DECRA awarded: The Chaotic Transition from War to Peace in Soviet-Occupied Europe

Research news

10 December 2015

"Historians are struggling to understand the complexities of the chaotic and violent transition from war to peace in Soviet-occupied Europe", according to ADI Research Fellow Dr Filip Slaveski, "and newly declassified Soviet archives may hold a key to developing our understanding of that period".

Dr Slaveski has been awarded a three-year Discovery Early Career Researcher Award (DECRA) to apply an innovative comparative methodology to the newly declassified Soviet archival data in order to compare the experiences of social collapse, famine and reconstruction across this region.

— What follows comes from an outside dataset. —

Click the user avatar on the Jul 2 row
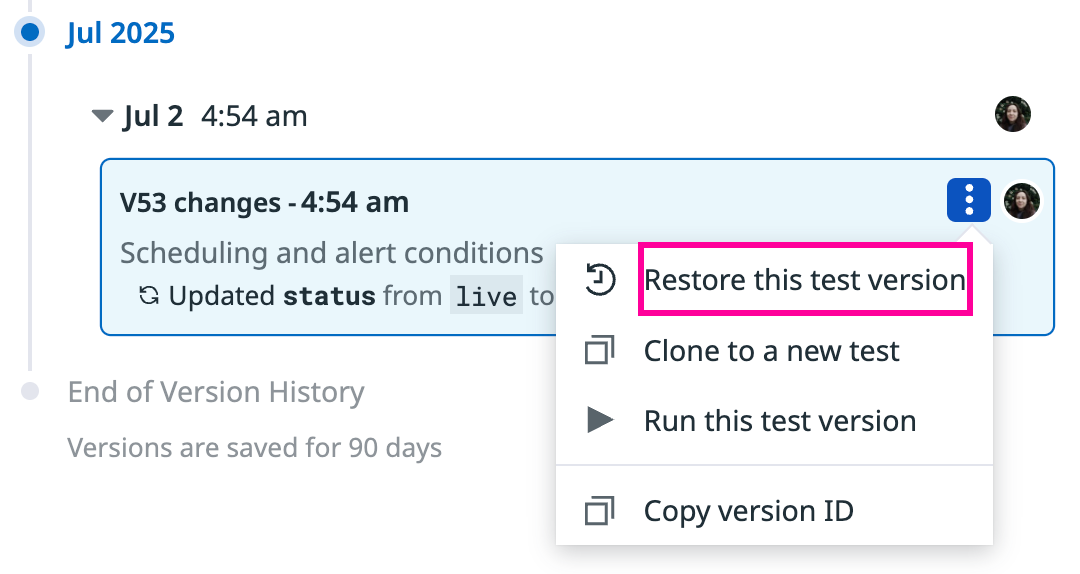 [1012, 114]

Through a comparative exploration, the project will address the unresolved question of why violence against the Soviet state, culminating in insurgency, emerged in some areas, but not others.

"The end of the Second World War brought little relief to the lands it ravaged most. Mass wartime violence continued in Eastern Europe beyond the 'false peace' of 1945, especially in the Soviet-occupied territories. Mass insurgencies against the Soviet state and its supporters broke out or intensified across Ukraine and the Baltics, inviting a Soviet counterinsurgency which redoubled the violence and left hundreds of thousands dead, wounded and imprisoned in the Gulags. Even outside of the insurgent areas, violent non-state collectives also ethnically cleansed their neighbours and recriminatory violence against suspect 'collaborators' raged for years. Everywhere brutalized soldiers struggled to make the transition to civilian life and civilians struggled to avoid post-war violence in collapsed societies—violence, which, at times, was indistinguishable from that suffered during war", he explains.

"Violence against the state and the state's response to it is a multifaceted problem which goes far beyond the physical act-the memory of which can endure for generations and, if not reconciled, spark new conflicts similar or worse than the original. By exploring the difficulties of post-war reconstruction comparatively, with a particular focus on mass violence in Ukraine and the Baltics, this project will advance knowledge in European history and help address the problem of reconstructing war-torn and collapsed states, particularly those dealing with the trauma of past violence", he said.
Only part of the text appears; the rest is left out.